* TASK TO CARRY OUT: When a line of the entries below contains "agent", it counts once; state how many such lines there are and nothing else.

* RECORDS FOR THE TASK:
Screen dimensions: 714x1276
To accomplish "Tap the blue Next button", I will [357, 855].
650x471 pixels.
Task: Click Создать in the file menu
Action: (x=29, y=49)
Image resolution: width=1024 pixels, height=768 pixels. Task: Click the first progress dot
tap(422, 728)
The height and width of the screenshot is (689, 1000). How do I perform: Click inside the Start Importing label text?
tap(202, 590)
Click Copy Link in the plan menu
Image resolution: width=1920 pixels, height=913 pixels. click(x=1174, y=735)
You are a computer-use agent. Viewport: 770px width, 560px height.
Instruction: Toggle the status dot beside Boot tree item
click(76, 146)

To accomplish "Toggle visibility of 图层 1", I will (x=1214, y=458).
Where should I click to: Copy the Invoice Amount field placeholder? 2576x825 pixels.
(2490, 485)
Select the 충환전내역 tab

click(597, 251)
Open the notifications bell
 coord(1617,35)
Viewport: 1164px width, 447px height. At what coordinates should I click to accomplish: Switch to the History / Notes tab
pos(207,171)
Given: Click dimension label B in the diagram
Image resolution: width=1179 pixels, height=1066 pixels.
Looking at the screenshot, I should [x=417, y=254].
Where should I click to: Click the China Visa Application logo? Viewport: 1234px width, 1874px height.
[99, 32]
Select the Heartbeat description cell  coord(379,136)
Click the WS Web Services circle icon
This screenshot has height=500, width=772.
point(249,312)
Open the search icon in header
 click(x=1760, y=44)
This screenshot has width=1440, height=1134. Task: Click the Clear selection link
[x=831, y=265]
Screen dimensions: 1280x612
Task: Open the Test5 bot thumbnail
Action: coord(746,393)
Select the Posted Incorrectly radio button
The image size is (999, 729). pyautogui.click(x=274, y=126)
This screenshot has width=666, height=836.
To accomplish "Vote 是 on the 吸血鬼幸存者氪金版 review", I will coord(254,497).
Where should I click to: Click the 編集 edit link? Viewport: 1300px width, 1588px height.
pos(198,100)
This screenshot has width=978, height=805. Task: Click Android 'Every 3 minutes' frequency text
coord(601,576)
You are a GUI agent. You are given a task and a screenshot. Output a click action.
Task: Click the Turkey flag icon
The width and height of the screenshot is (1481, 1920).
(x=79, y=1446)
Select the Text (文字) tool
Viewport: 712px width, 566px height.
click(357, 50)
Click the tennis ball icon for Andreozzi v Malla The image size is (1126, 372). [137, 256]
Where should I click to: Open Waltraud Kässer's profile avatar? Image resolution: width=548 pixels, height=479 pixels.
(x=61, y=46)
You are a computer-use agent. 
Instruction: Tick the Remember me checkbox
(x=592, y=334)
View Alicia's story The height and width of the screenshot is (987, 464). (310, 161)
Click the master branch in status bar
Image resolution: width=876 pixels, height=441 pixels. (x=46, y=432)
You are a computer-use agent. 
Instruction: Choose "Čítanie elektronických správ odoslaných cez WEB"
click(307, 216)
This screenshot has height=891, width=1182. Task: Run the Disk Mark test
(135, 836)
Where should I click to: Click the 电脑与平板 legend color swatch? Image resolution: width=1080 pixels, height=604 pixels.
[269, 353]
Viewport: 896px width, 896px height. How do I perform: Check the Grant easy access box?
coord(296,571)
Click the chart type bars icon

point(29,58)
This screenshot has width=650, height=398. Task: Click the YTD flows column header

* RESULT OF THE TASK: 4